How Funding Cuts are Tied to Enrollment

For families with children in the Boston Public Schools, it is not uncommon to hear of budget cuts for the following school year; news that is delivered annually to school communities just prior to the holiday break in December.

The amounts vary school by school, and year by year, but these cuts are based on one key determining factor: how many children are projected to be enrolled in each school for the following year.

The city’s ongoing loss of school-aged children will continue to have financial consequences for all Boston schools if it remains unaddressed.  As illustrated in our latest video, just looking at the enrollment of Brighton High School tells a compelling tale.

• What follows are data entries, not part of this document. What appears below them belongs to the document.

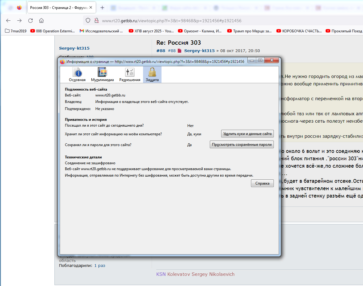Click the insecure connection padlock icon
363x286 pixels.
(x=96, y=21)
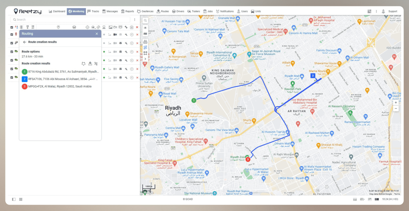Click the wrench maintenance icon in the toolbar
The width and height of the screenshot is (409, 211).
[x=126, y=27]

In 10 years, the high school’s enrollment has dwindled from 1,208 students to 535 in the 2019-20 school year.

As enrollment drops in schools across the city, so too does the amount of funding each school receives under the district’s current method of funding schools, known as Weighted Student Funding.  For schools with declining enrollments, the loss of funding means the loss of opportunities, resources, and specialities. Art and music are often the first to go, field trips may be non-existent, and key explorations in computers and science are limited, at best.  Essential student supports, like mental health counselors, are also thinly spread across the district at a time when the demand for them far exceeds the supply.

In a nutshell, all students potentially suffer from having resources spread thin, and students in schools with low enrollment in particular are likely to receive less than students in the district’s fully enrolled schools.  There are no easy answers to this problem.  

Honest dialogue is required from city leaders in order to find real solutions.  Such dialogue needs to focus on the goal as well as the problems. SchoolFacts Boston would humbly submit that the idea of giving every student state of the art schools that are fully enrolled, fully staffed, and full service is a worthy goal and where the conversation should begin.